Reperfusion in MCP-1^−/− mice. (A) Restoration of blood flow in wild-type (C57BL/6) or MCP-1^−/− mice following induction of hindlimb ischemia. (B) Restoration of blood flow after adoptive transfer of 1 × 10⁶ wild-type bone marrow mononuclear cells (BM-MNC; or saline) into wild-type or MCP-1^−/− mice 24 h after induction of hindlimb ischemia. (C and D) CFSE-labeled bone marrow mononuclear cells (1×10⁶) were infused i.v. into wild-type or MCP-1^−/− recipient mice 24 h after the induction of hindlimb ischemia. (C) Number of CFSE⁺, F4/80⁺ adoptively transferred monocytes recruited to the ischemic adductor muscle 4 h after adoptive transfer (n=6 for each genotype). NS, Not significant. (D) Number of endogenous (non-CFSE-labeled) F4/80⁺ monocytes recruited to the ischemic adductor muscle 28, 48, and 72 h after the induction of hindlimb ischemia (n=3–6 per time-point; **, P<0.001). Data represent the mean ± sem.

Fig. 6.

MCP-1, SDF-1, and VEGFA levels in ischemic muscle from MCP-1^−/− mice.
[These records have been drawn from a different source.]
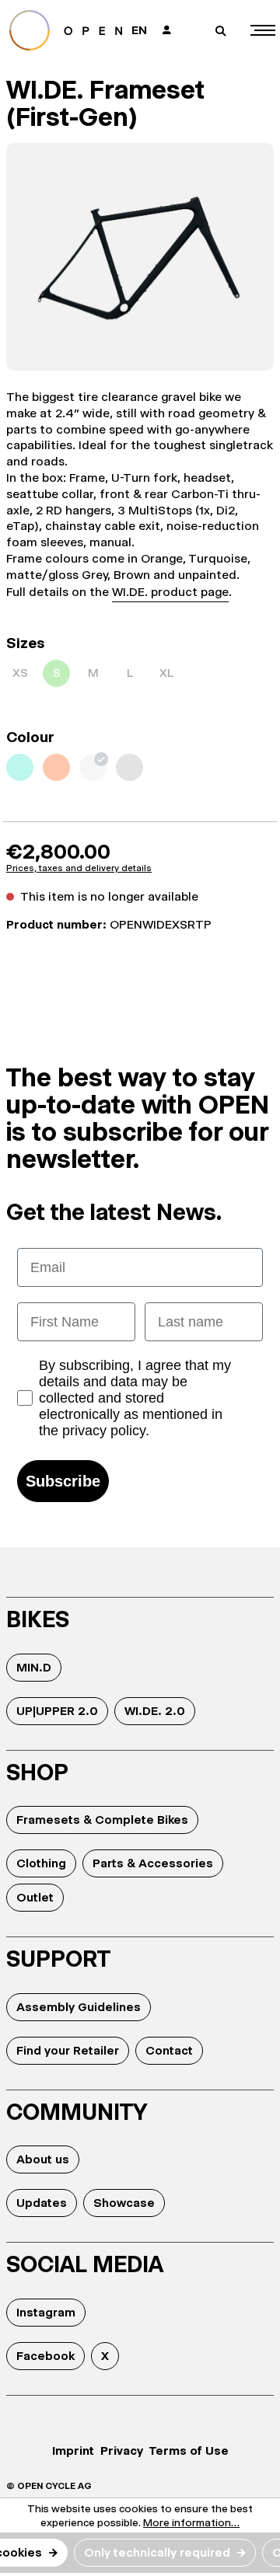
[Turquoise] (19, 767)
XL (166, 672)
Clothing (41, 1863)
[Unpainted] (93, 767)
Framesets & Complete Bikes (102, 1819)
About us (42, 2159)
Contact (169, 2050)
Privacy (121, 2450)
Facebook (45, 2355)
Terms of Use (189, 2450)
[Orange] (56, 767)
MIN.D (33, 1667)
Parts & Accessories (153, 1863)
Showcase (124, 2202)
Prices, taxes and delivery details (79, 868)
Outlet (35, 1897)
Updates (41, 2202)
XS (20, 672)
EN (139, 30)
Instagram (45, 2312)
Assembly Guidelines (78, 2006)
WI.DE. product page (170, 591)
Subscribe (63, 1481)
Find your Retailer (67, 2050)
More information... (191, 2522)
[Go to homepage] (65, 30)
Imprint (73, 2450)
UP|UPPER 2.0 (57, 1710)
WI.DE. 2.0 (154, 1710)
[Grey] (129, 767)
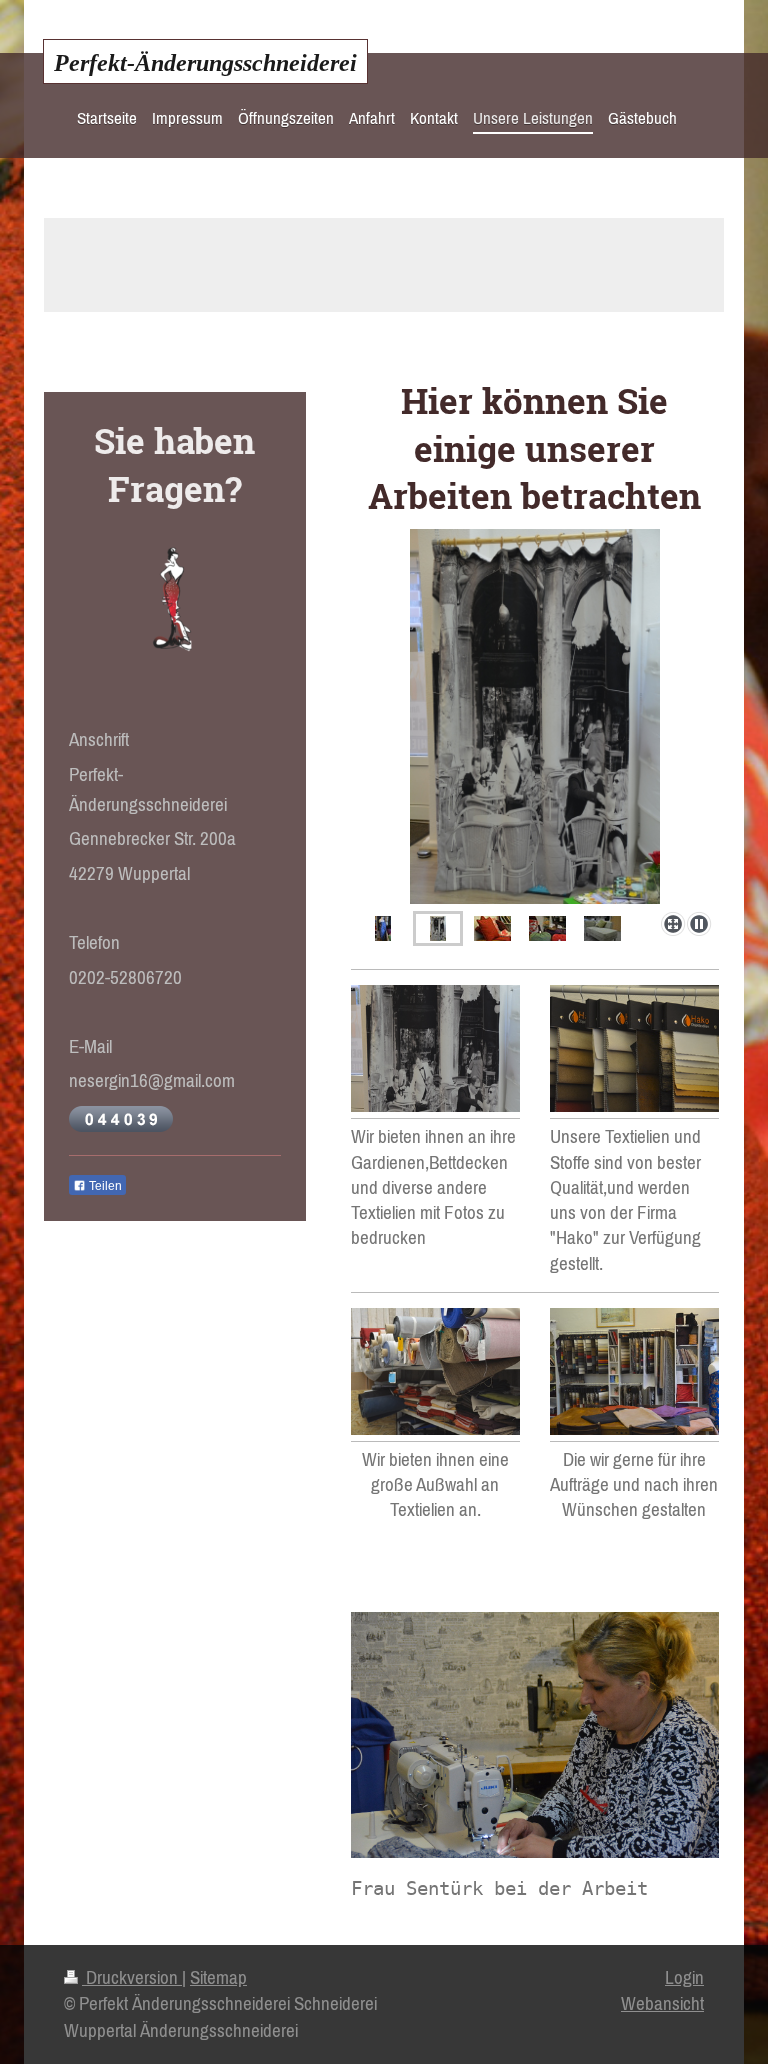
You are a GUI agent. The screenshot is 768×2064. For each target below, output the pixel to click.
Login (684, 1977)
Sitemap (218, 1977)
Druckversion (132, 1977)
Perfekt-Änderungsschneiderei (205, 63)
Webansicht (662, 2003)
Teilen (104, 1186)
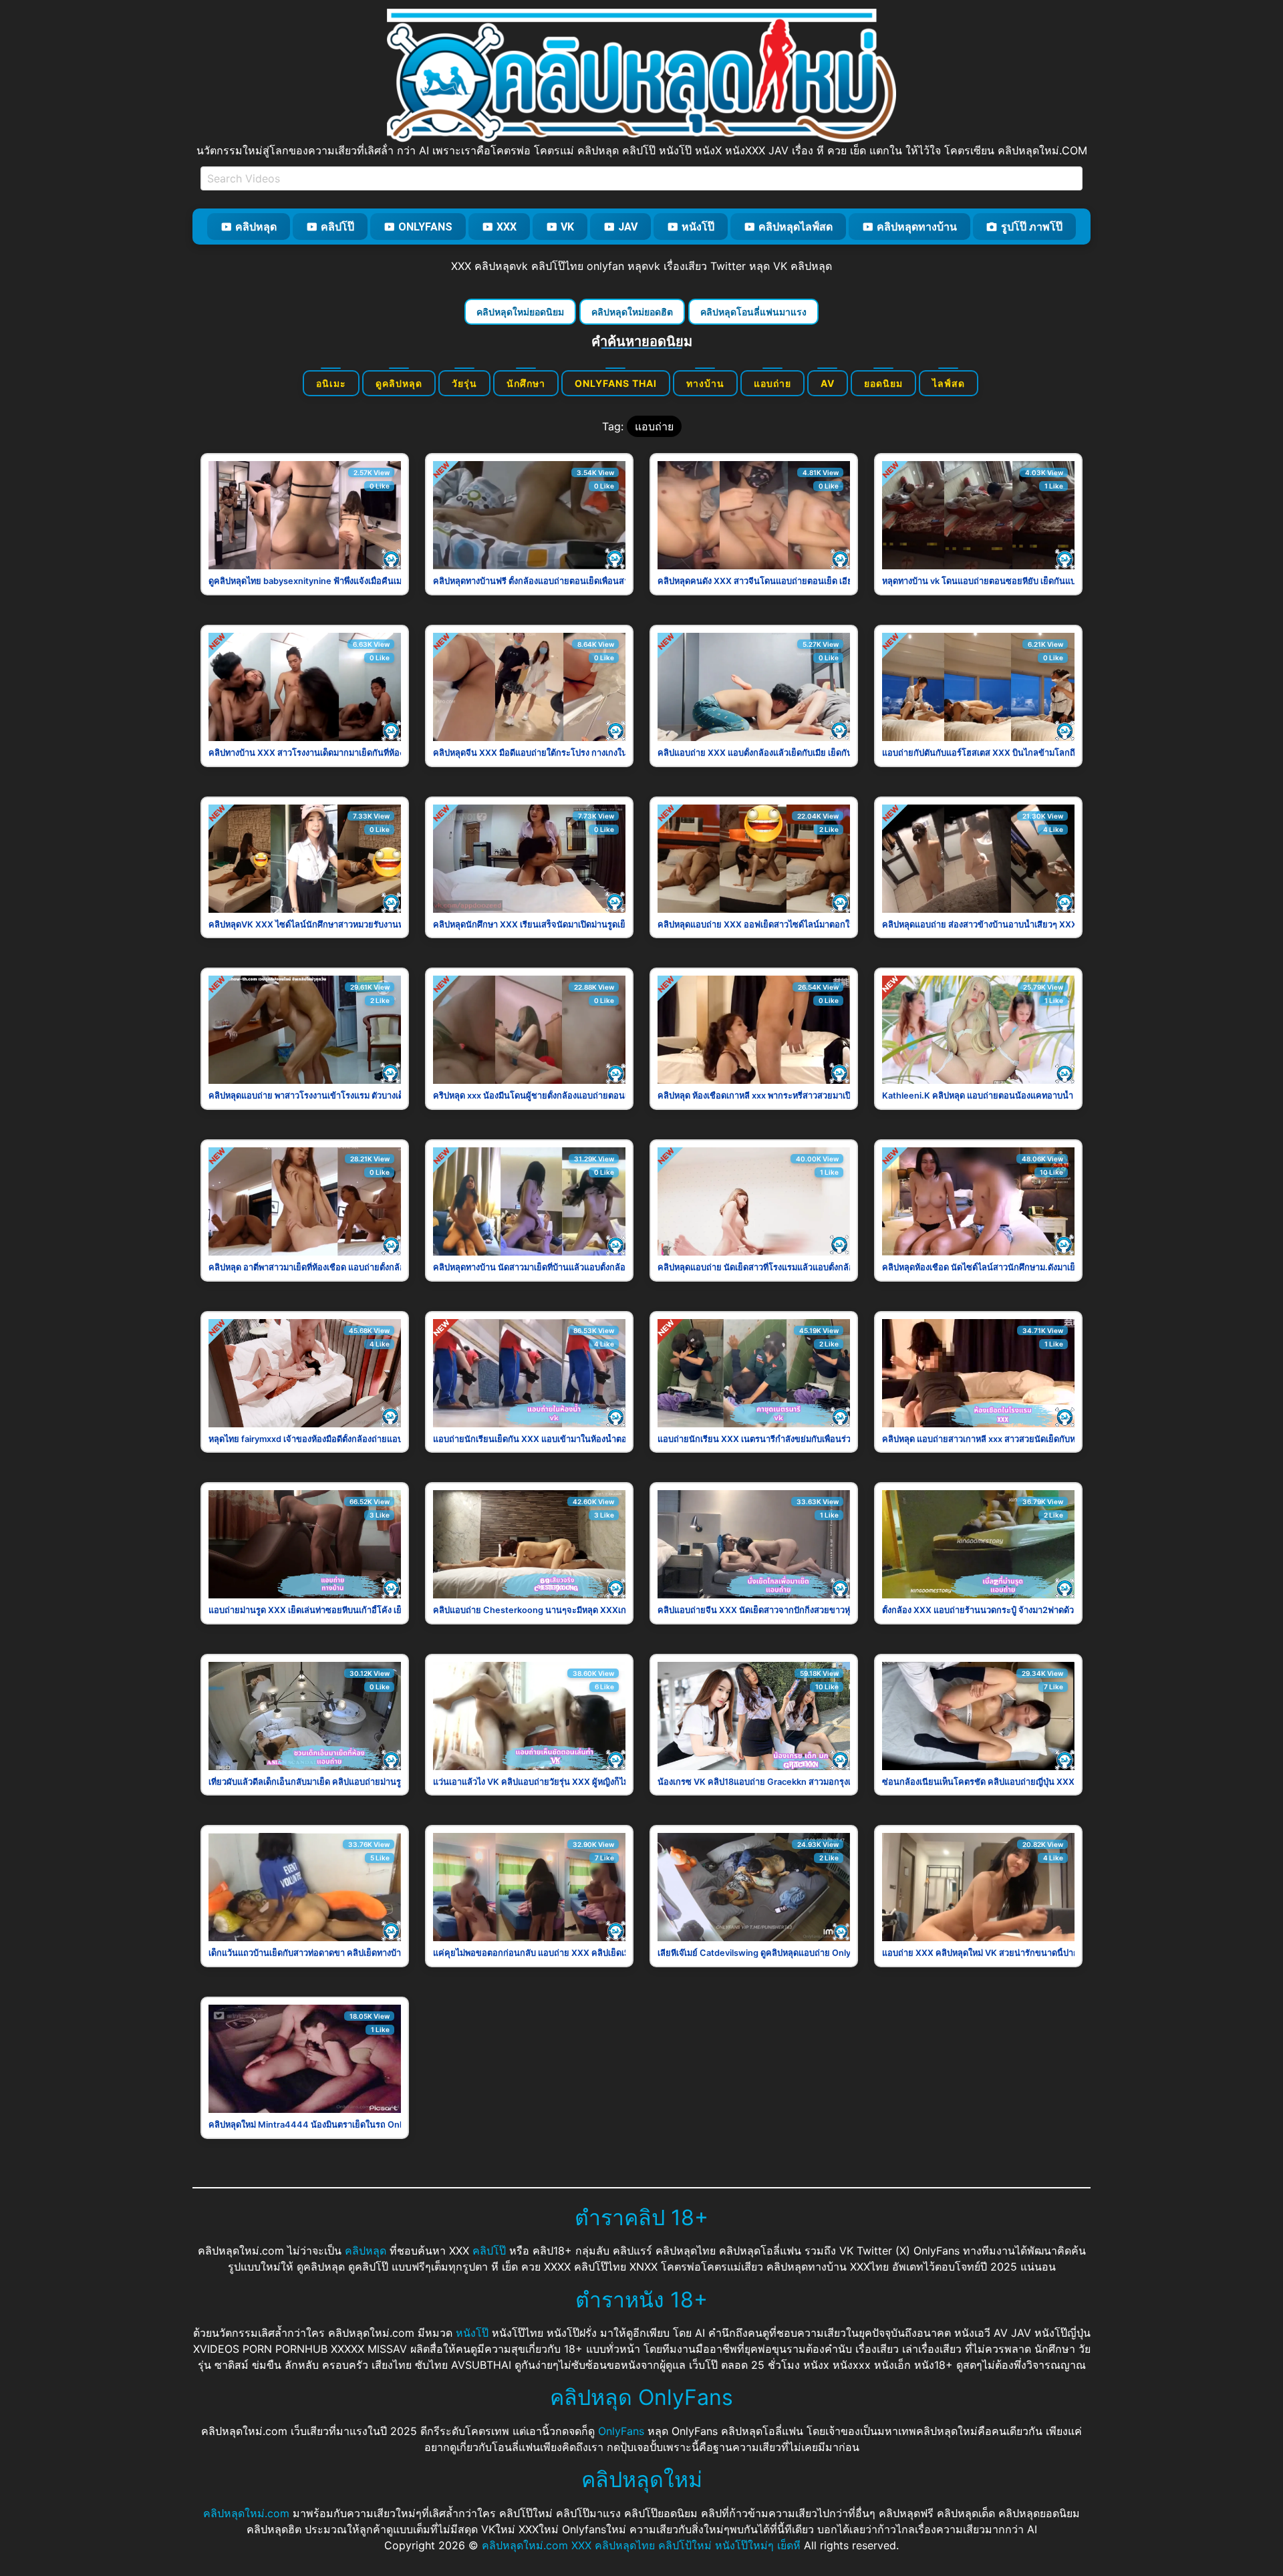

The level of MCP-1 (A), SDF-1 (B), and VEGFA (C) in muscle supernatant was measured, as described in Figure 4. *, P < 0.05; **, P < 0.01; ***, P < 0.001, relative to no adoptive transfer. Data represent the mean ± sem.

Fig. 7.

Reperfusion in CCR2^−/− chimeric mice. CCR2^−/− bone marrow chimeras were established by transplanting CCR2^−/− bone marrow cells into irradiated wild-type mice. Following hematopoietic reconstitution (5–6 weeks), hindlimb ischemia was induced in these chimeras (or wild-type C57BL/6 mice), and 24 h later, CFSE-labeled, wild-type bone marrow cells were infused i.v. (A) Number of CFSE⁺, F4/80⁺ monocytes recruited to the ischemic adductor muscle 4 h after adoptive transfer (n=3–6 for each genotype). (B) Number of endogenous (non-CFSE-labeled) F4/80⁺ monocytes recruited to the ischemic adductor muscle 48 h after induction of hindlimb ischemia (n=3–6 for each genotype; ***, P<0.0001). (C) Restoration of blood flow in wild-type mice (C57BL/6) or CCR2^−/− chimeras after adoptive transfer of 1 × 10⁶ wild-type bone marrow cells or saline alone (PBS). Data represent the mean ± sem.